*** WORKING DATA ***

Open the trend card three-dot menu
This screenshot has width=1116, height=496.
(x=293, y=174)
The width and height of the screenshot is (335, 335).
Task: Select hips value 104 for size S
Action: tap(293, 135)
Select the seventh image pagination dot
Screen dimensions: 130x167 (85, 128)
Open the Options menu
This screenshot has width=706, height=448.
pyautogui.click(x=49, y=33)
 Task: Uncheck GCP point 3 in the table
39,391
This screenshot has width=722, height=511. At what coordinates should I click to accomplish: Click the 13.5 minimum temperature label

***
*** WORKING DATA ***

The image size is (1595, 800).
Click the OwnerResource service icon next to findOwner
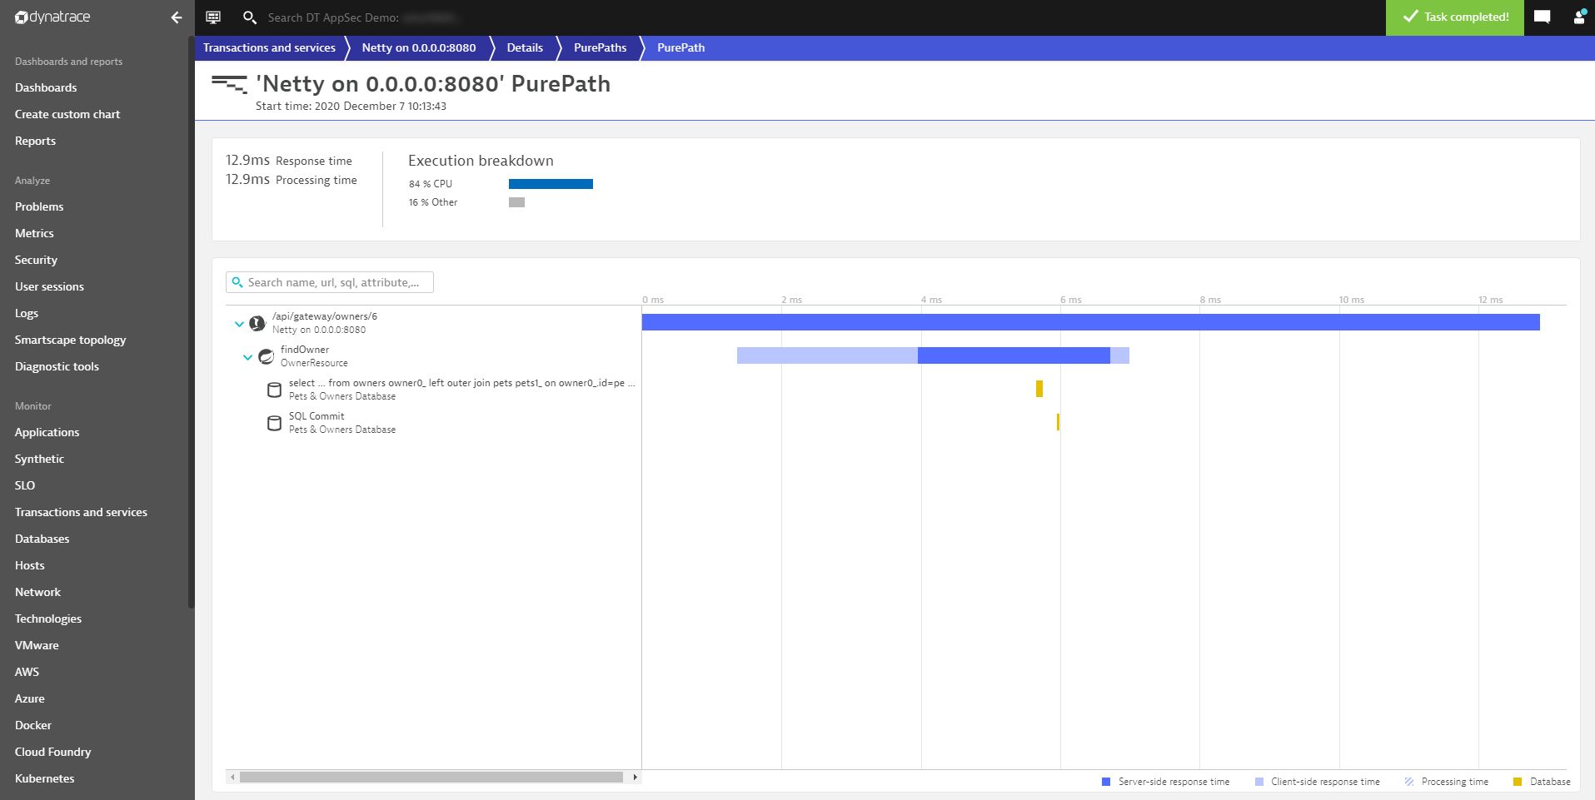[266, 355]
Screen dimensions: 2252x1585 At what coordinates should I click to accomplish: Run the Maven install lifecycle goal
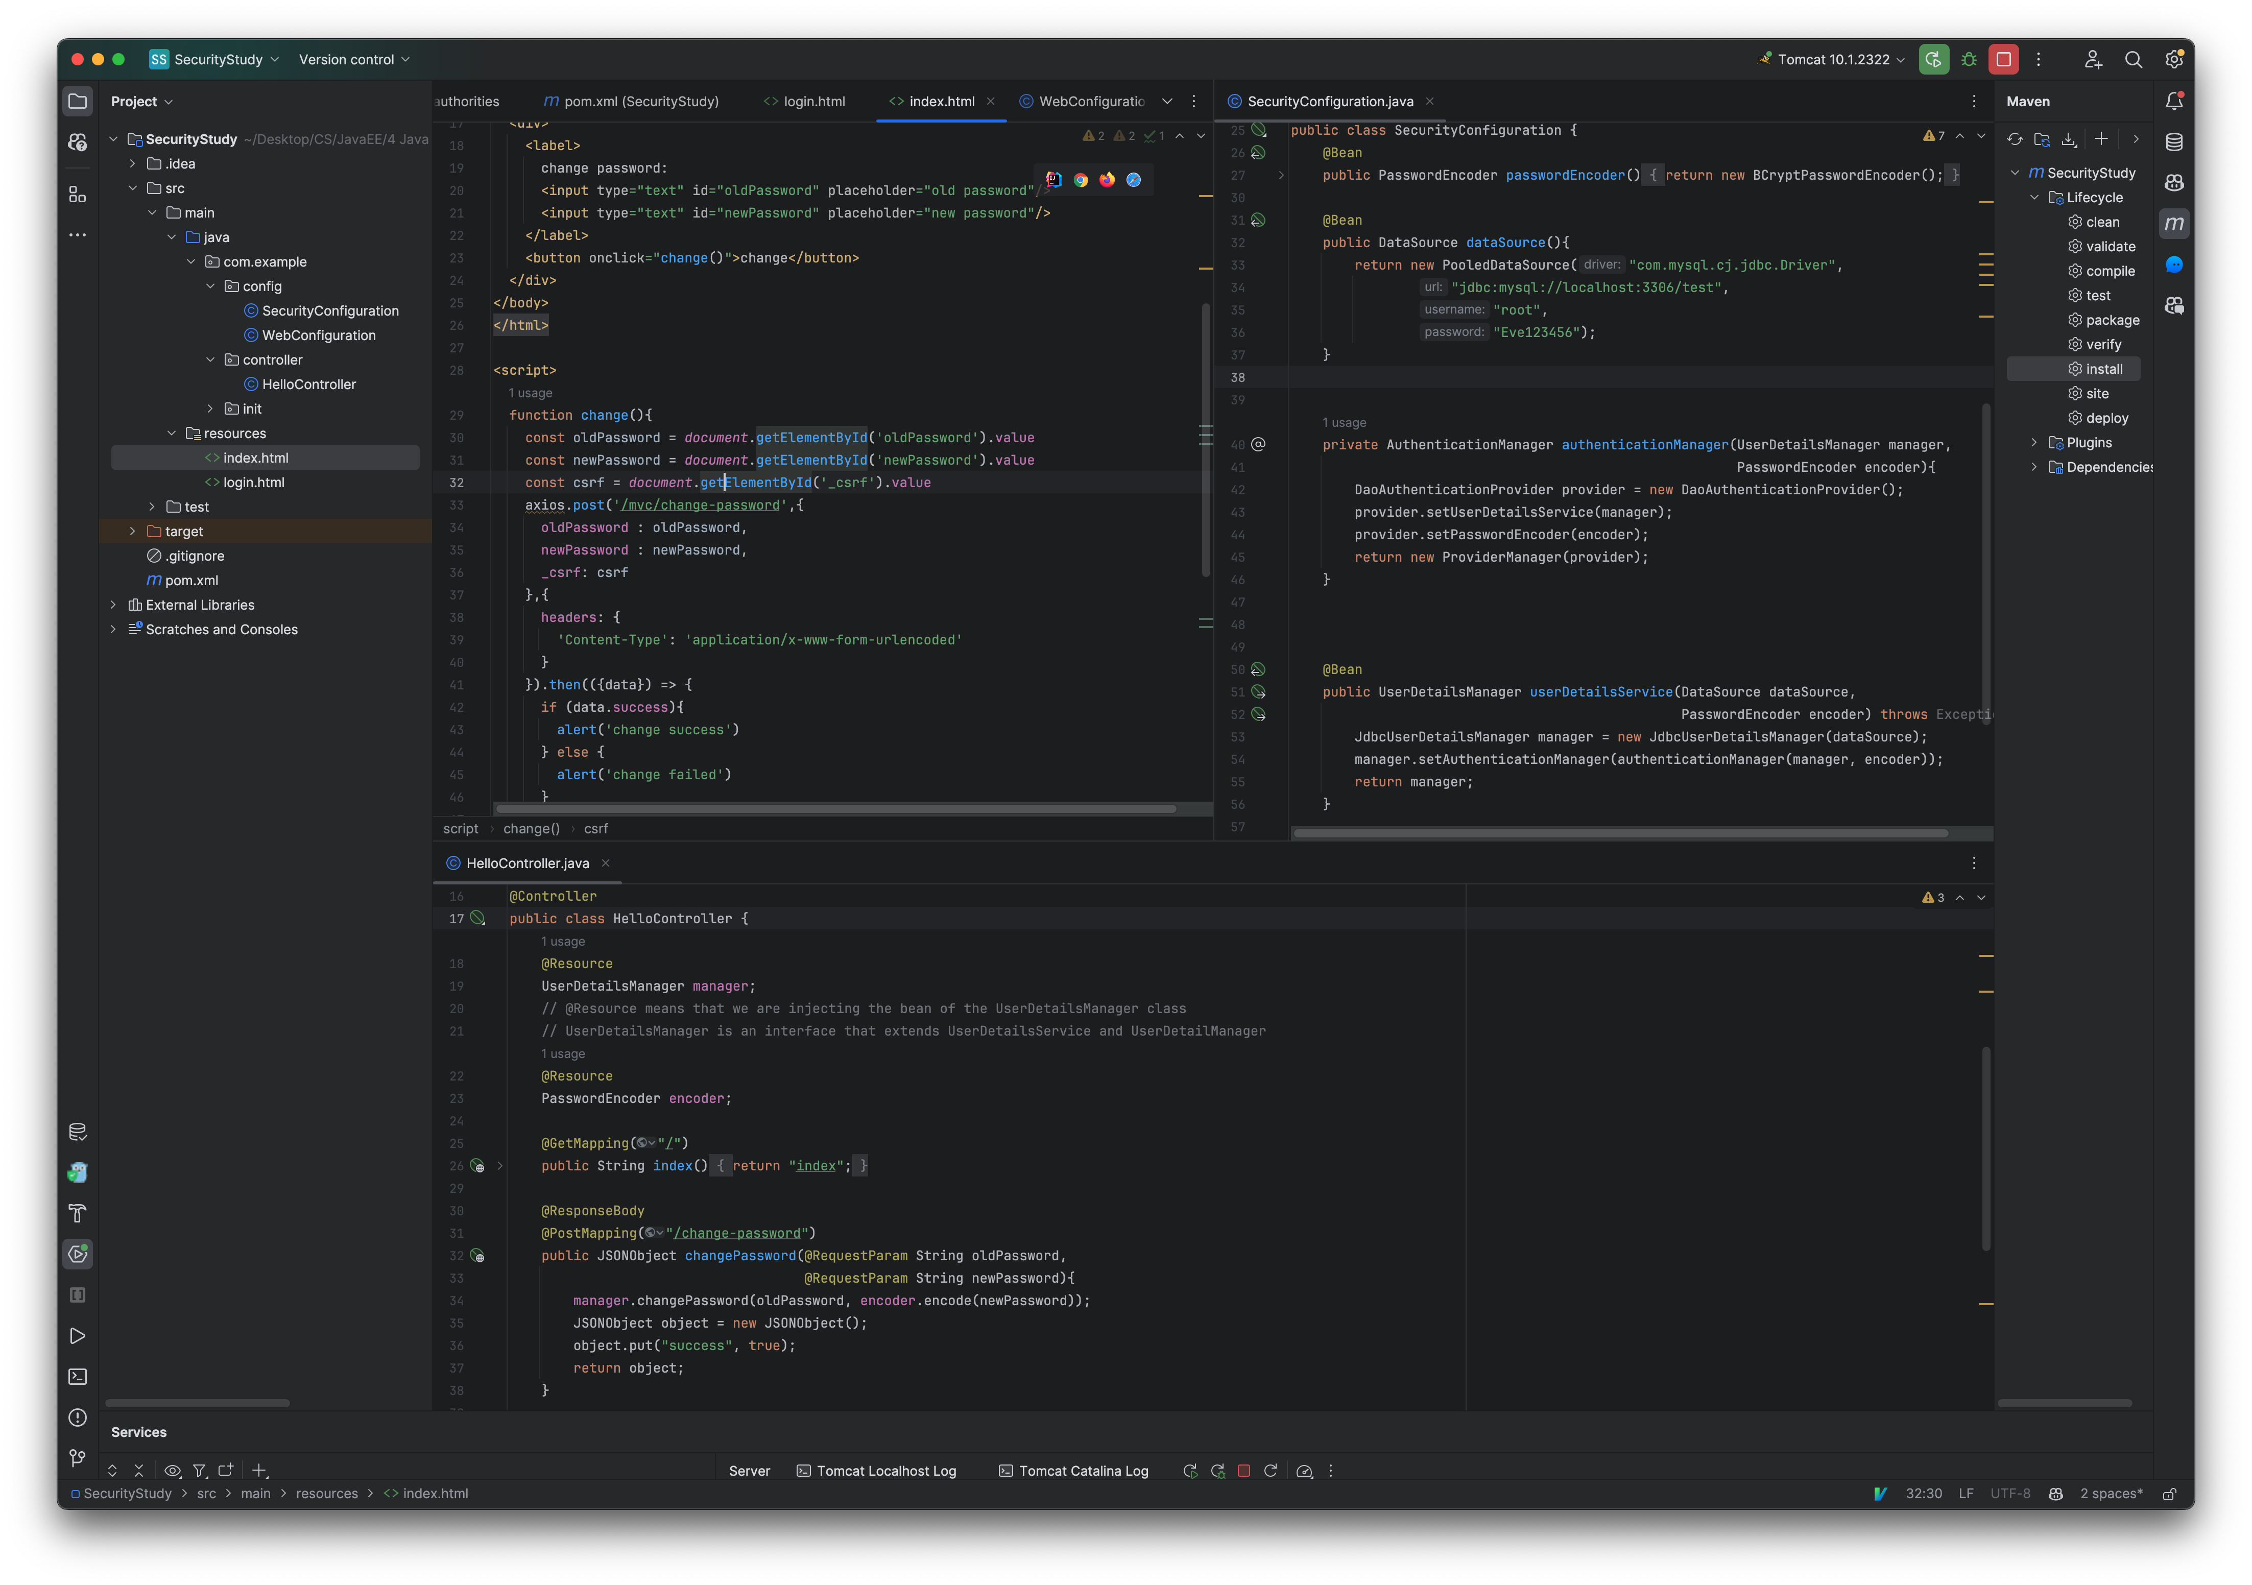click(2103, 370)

***

● **WHAT THE TASK ASKS**
Count the lines of the data above that contain the word "menu". Reply with the number only.

● **WRITTEN RESPONSE**
2